• JOBS
1 > From the click-through prediction notebook, reproduce the passage between "In this demo, we" and "your own dataset.", inclusive.
2 > In the click-through prediction notebook, which dataset is the model trained and evaluated on?
3 > Render this sentence from the click-through prediction notebook in Spanish: "We can now create a UDT model by passing in the types of each column in the dataset and the target column we want to be able to predict."

• DOCUMENT EXCERPT

# Click-Through Prediction with ThirdAI's Universal Deep Transformer

This notebook shows how to build a Click-Through Prediction model with ThirdAI's
Universal Deep Transformer (UDT), our all-purpose classifier for a multitude of problems.
In this demo, we will train and evaluate the model on the Kaggle Display Advertising (Criteo) dataset, 
but you can easily replace this with your own dataset.

To run this notebook, you will need to obtain a ThirdAI license at the following link if you have not already:
https://www.thirdai.com/try-bolt/



In [None]:
!pip3 install thirdai==0.5.1
!pip3 install pandas # We need Pandas in the utils module to convert downloaded datasets to CSV format
!pip3 install numpy # We use numpy to analyze UDT performance in this notebook
!pip3 install sklearn

# Dataset Download

We will use the utils module in this repo to download the Kaggle Display Advertising dataset (if you have just copied this notebook and not cloned the entire repo, you will need to copy the utils.py file as well). You can replace 
this step with your own downloader and preprocessor that is specific to your dataset. The file that you pass into the UDT's train and evaluate methods have to be in CSV format with a header that has all column names.


In [None]:
import utils

train_filename, test_filename, y_train, y_test, min_vals_of_numeric_cols, max_vals_of_numeric_cols, n_unique_classes, sample_batch = utils.download_criteo()

# UDT Initilization

We can now create a UDT model by passing in the types of each column in the dataset
and the target column we want to be able to predict.

• DATA EXTRACT
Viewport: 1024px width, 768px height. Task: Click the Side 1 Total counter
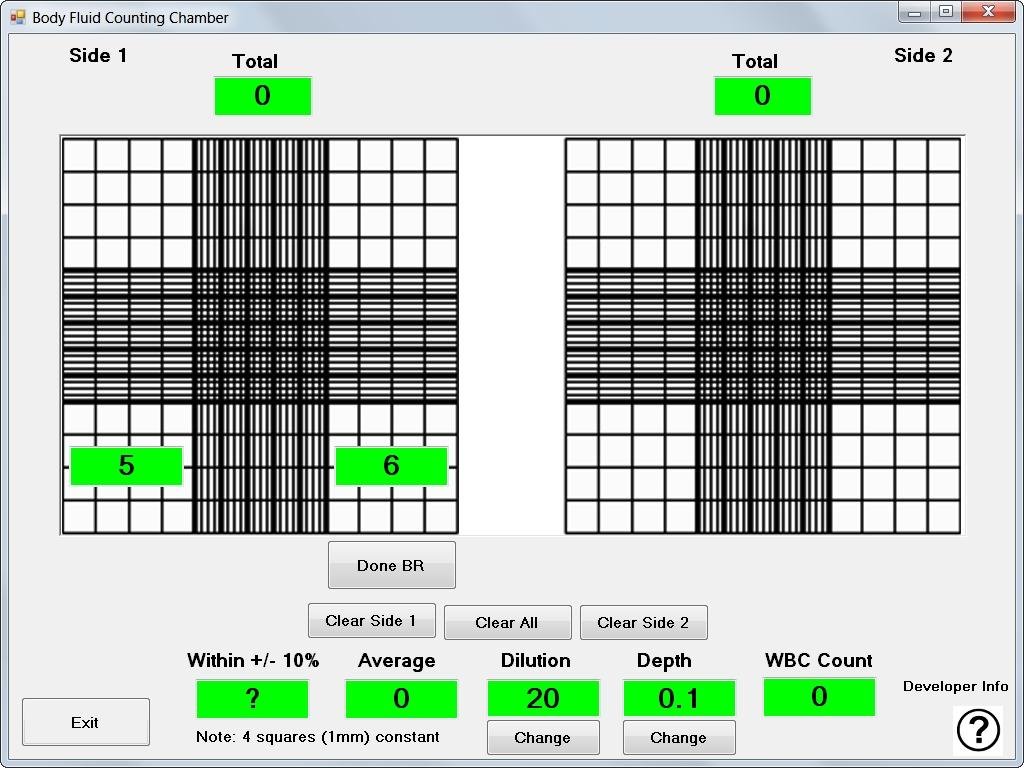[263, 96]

--

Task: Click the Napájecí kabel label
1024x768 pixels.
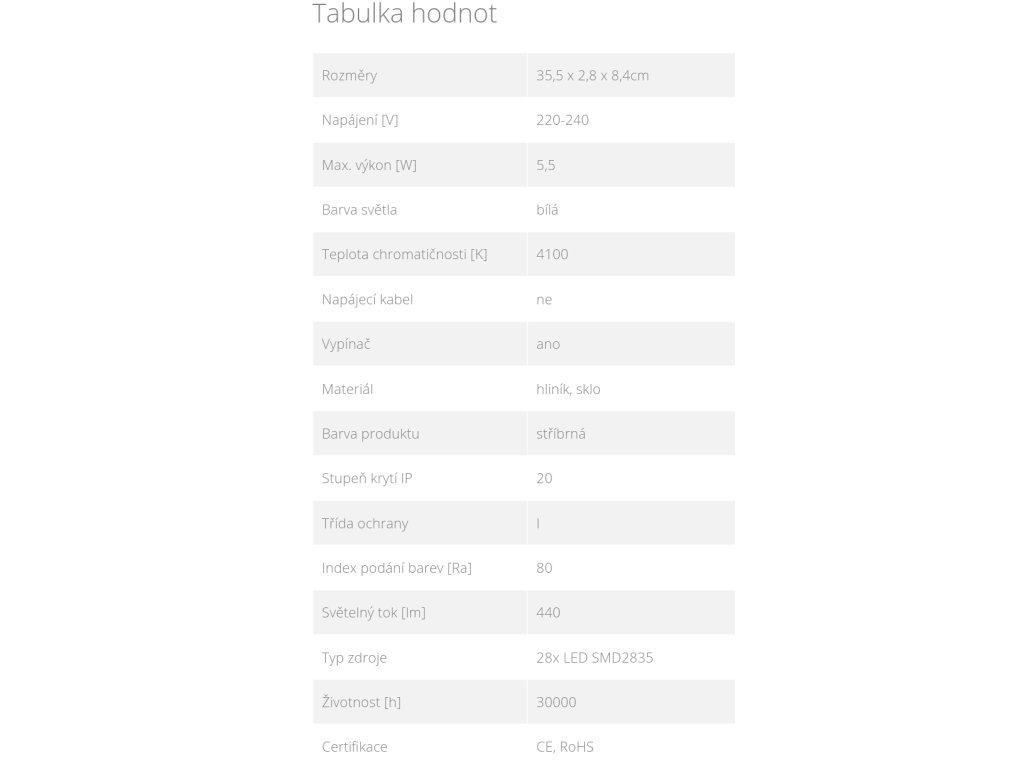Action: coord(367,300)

• ANSWERS IN ORDER
1 >
In this demo, we will train and evaluate the model on the Kaggle Display Advertising (Criteo) dataset, 
but you can easily replace this with your own dataset.

2 > The Kaggle Display Advertising (Criteo) dataset.

3 > Ahora podemos crear un modelo UDT pasando los tipos de cada columna del conjunto de datos y la columna objetivo que queremos poder predecir.